Search code examples
javascriptcsvpapaparse

Get just header from remote csv file using papa parse


I need to extract just the header from a remote csv file.

My current method is as follows:

Papa parse has a method to stream data and look at each row individually which is great, and I can terminate the stream using parser.abort() to prevent it going any further after the first row, this looks as follows:

Papa.parse(csv_file_and_path,{header:true, worker:true, 
    download: true,
    step: function(row, parser) 
    {
        //DO MY STUFF HERE
        parser.abort();
    }
});

This works fine, but because I am using a remote file, it has to download the data in order to read it. Even though the code releases control back to the browser after the first line has been parsed, the download continues long after the parsing has found the first row and given me the information I need, particularly for large files where the download can continue for a long time after I've got what I need.

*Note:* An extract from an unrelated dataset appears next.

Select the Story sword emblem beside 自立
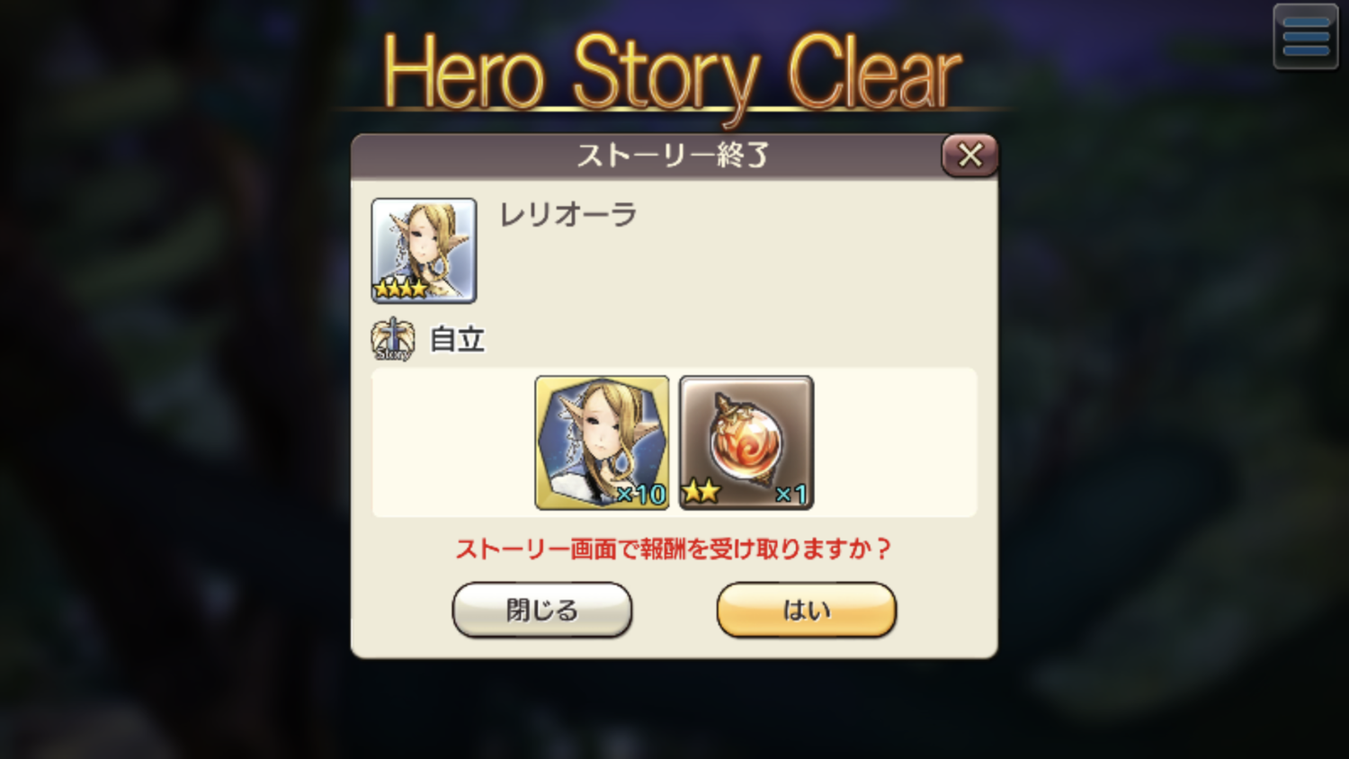coord(393,340)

Is there a more efficient way of doing this? Can I prevent papa parse from downloading the whole file?

I have tried using

Papa.parse(csv_file,{header:true,
download: true,
preview:1,
complete: function(results){
    //DO MY STUFF HERE
}
});

But this does the same thing, it downloads the entire file, but as with the first approach gives back control to the browser after the first line is parsed.


Solution

  • The solution I came up with is very similar to my original question, the difference being that I abort, complete and clear the memory.

    Using the following method, only a single chunk of the file is downloaded, massively reducing bandwidth overhead for a large file as there is no downloading continuing after the first line is parsed.

    Papa.parse(csv_file,{header:true,
        download: true,
        step: function(results, parser) {
    
            //DO MY THING HERE
    
            parser.abort(); 
            results=null;   //Attempting to clear the results from memory
            delete results; //Attempting to clear the results from memory
    
        }, complete: function(results){
    
            results=null;   //Attempting to clear the results from memory
            delete results; //Attempting to clear the results from memory
    
        }
    });